Can CUDA 12.1.1 really be used for compilation?
leizhao1234 opened this issue · comments
I use cuda 12.1.1 to build TE form source, stable、main and v1.3 branch, all of them can install successfully, but flash-attention installed by TE doesn’t work at all.
import flash_attn_2_cuda as flash_attn_cuda ImportError: /share/home/zl/miniconda/envs/mega/lib/python3.10/site-packages/flash_attn_2_cuda.cpython-310-x86_64-linux-gnu.so: undefined symbol: _ZN2at4_ops5zeros4callEN3c108ArrayRefINS2_6SymIntEEENS2_8optionalINS2_10ScalarTypeEEENS6_INS2_6LayoutEEENS6_INS2_6DeviceEEENS6_IbEE
The undefined symbol actually comes from pyTorch, the CUDA version seems unrelated.

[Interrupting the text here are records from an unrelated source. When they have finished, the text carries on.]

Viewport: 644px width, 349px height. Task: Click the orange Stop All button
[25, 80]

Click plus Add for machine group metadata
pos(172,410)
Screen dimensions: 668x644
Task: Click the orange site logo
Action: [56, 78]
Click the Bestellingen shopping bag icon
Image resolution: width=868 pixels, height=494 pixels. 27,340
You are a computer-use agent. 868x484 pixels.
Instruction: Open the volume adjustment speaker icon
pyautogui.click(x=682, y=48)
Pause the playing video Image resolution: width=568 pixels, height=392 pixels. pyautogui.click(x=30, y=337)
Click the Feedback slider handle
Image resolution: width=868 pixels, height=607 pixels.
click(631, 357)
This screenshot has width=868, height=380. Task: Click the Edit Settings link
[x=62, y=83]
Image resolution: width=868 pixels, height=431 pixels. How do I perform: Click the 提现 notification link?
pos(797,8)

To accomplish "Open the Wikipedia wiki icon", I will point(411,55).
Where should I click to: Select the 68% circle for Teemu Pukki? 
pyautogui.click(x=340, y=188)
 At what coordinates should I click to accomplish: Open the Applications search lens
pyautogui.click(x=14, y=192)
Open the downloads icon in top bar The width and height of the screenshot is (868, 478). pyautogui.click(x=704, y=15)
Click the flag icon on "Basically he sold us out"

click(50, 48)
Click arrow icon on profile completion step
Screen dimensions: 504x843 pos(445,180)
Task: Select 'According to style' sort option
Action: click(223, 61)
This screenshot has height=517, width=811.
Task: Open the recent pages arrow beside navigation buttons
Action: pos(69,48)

@ptrblck Do you have some recommendations on debugging this symbol issue?
It should have nothing to do with PyTorch. If I compile FlashAttention directly from the source code, there’s no issue, but when I install FlashAttention through TE, I encounter undefined symbols.
This is related to the version of flash-attn
. TE currently forces flash-attn<=2.4.2
and there seems to be some issue with v2.4.2
. Installing from source or installing v2.5.5
can help.
See #689